BAŞBAKAN İSTİFA ETTİ
Bangladeş Genelkurmay Başkanı General Waker-Uz-Zaman, Başbakan Şeyh Hasina'nın haftalarca süren huzursuzluğun ardından istifa ettiğini söyledi . Yardımcısı, başkent Dakka'dan helikopterle kaçtığını ve basındaki iddiaların doğru olduğunu söyledi.
General Waker-Uz-Zaman, ulusa sesleniş konuşmasında, ülkeyi yönetecek geçici bir hükümetin en kısa zamanda kurulacağını da söyledi.General, bugün ülkeden kaçtığı düşünülen Başbakan Şeyh Hasina'nın istifa ettiğini duyurdu.

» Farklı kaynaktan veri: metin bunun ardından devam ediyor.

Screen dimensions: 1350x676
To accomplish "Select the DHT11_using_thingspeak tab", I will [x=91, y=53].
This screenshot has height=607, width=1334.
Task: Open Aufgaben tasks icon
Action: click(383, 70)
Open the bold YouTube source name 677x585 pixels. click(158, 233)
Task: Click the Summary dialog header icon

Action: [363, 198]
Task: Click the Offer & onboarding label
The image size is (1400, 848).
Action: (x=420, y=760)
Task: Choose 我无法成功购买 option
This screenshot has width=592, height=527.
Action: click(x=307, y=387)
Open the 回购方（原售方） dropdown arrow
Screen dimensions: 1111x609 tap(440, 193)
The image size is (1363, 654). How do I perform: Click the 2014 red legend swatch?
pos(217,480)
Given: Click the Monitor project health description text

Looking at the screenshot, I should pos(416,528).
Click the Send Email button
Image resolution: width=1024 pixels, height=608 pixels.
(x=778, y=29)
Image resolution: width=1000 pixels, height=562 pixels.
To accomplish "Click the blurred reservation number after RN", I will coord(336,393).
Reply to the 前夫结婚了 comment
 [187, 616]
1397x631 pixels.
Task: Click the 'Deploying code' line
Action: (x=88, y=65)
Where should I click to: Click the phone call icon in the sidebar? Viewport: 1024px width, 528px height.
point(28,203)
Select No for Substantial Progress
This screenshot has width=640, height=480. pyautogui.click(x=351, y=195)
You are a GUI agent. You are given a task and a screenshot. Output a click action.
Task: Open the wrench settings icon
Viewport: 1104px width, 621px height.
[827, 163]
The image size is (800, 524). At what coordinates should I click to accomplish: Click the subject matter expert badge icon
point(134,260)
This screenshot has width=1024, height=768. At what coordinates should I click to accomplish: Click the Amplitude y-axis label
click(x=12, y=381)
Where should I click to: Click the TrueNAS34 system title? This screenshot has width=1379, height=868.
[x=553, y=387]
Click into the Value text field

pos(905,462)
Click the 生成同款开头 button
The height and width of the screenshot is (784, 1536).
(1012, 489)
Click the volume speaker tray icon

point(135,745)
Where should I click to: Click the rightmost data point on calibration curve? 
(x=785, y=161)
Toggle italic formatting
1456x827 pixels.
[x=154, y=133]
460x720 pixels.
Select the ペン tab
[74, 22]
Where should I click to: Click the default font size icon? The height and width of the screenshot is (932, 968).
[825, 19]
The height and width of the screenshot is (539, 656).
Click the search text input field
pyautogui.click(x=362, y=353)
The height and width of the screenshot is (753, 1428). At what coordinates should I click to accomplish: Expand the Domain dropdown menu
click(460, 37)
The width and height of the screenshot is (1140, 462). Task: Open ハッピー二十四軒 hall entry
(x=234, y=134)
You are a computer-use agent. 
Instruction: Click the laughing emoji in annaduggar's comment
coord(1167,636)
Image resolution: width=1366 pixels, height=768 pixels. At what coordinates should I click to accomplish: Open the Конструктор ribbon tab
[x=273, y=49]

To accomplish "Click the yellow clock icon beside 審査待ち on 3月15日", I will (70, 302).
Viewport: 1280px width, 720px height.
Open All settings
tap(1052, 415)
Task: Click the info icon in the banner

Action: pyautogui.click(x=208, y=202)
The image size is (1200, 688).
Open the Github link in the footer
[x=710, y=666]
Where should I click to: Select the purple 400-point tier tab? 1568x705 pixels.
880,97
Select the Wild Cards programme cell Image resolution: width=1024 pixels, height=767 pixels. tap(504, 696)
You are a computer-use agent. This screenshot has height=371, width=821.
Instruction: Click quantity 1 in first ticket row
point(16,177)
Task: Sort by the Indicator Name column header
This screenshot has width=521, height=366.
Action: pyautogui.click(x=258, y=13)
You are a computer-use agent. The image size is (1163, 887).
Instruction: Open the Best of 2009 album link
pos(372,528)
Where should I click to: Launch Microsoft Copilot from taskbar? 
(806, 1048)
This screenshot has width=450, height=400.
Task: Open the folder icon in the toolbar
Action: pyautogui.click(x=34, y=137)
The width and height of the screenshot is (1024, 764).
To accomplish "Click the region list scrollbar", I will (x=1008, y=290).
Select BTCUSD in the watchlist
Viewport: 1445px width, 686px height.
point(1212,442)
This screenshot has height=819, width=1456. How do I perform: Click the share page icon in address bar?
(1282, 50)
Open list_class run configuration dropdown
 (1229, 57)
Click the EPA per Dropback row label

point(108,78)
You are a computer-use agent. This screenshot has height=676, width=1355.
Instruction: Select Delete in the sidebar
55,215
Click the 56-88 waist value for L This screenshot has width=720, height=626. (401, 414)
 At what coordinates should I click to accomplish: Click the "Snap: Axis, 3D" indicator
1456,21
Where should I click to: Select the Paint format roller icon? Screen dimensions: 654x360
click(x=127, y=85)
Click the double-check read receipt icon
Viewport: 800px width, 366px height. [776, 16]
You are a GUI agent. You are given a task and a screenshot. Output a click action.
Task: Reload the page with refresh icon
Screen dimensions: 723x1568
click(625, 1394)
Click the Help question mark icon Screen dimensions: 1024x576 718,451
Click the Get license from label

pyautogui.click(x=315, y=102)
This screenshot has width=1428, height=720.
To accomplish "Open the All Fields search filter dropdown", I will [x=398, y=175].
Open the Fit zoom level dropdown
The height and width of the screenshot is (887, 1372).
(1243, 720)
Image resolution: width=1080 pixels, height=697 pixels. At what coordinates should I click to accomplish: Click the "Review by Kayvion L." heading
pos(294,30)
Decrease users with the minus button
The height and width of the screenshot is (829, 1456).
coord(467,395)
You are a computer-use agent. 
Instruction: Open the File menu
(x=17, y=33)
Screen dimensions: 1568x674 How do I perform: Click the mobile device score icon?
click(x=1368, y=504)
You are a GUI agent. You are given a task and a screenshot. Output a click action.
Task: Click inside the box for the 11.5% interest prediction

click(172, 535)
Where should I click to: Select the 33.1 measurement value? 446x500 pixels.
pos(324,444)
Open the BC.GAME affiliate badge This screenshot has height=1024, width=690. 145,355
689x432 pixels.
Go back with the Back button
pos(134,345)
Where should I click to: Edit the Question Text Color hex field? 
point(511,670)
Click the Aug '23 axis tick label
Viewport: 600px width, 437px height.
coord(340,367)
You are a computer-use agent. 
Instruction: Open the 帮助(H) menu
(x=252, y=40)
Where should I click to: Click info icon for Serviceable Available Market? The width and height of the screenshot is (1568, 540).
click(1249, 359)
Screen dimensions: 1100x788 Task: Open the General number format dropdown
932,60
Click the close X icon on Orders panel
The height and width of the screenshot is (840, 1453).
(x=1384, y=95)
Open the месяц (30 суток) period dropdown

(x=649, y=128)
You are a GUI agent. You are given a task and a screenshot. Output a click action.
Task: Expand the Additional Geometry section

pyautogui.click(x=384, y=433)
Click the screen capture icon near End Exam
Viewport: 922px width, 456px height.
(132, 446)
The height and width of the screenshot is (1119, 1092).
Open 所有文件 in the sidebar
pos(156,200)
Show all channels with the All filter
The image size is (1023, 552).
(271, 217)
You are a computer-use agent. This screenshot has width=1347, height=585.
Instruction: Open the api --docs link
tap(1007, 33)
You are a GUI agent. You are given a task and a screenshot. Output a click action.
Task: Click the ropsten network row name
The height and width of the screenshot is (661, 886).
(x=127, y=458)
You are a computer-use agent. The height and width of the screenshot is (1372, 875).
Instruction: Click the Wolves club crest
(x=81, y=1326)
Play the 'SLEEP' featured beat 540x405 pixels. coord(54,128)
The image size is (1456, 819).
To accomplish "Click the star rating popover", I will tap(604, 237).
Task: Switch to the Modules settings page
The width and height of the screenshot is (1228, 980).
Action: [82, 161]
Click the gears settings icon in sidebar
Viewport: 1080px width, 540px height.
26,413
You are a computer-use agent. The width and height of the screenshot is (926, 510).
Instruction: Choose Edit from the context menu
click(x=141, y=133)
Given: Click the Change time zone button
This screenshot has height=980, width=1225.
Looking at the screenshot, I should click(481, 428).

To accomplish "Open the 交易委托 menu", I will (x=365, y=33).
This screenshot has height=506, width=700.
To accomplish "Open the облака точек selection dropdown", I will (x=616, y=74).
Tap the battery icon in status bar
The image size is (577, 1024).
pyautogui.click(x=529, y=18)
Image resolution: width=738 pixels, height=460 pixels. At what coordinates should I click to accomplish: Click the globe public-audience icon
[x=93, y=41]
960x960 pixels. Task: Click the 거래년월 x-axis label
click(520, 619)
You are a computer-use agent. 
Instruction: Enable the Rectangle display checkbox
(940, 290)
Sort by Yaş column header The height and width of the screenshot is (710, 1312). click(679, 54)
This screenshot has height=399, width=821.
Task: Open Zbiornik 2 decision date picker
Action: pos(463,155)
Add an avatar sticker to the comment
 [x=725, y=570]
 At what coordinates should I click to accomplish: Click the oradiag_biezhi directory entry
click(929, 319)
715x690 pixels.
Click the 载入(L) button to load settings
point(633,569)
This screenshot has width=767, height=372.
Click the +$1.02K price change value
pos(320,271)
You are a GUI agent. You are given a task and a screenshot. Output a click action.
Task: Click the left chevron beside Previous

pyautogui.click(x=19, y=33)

Binlerce kişi kutlama için sokaklara dökülürken, çok sayıda kişi başbakanın resmi konutuna baskın düzenledi.
Geçtiğimiz ay hükümetin iş kotasına karşı başlayan gösteriler ülke çapında huzursuzluğa dönüşmüş, asker güç kullanarak yüzlerce insanın ölümüne ve binlercesinin yaralanmasına neden olmuştu.
Öğrenciler, geçen aydan bu yana öldürülen yaklaşık 300 kişi için adalet talebiyle Dakka'da yürüyüş düzenledi.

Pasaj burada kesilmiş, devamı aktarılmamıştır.